* STUDY MATERIAL
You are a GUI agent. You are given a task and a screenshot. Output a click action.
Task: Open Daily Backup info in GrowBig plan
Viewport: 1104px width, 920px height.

==

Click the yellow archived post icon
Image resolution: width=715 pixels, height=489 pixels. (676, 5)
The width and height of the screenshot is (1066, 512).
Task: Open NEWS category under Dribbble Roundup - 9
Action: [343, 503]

--

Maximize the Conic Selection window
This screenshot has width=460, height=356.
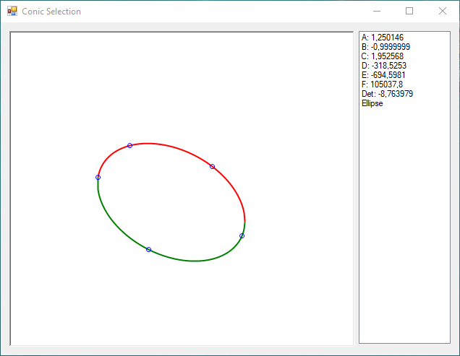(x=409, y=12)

* EXERCISE DIRECTIONS
Word for word, restate the lines of the listing above starting at the line with "Task: Open Daily Backup info in GrowBig plan" and ending at the line with "Viewport: 1104px width, 920px height.", and nothing outside them.

* EXERCISE RESPONSE
Task: Open Daily Backup info in GrowBig plan
Viewport: 1104px width, 920px height.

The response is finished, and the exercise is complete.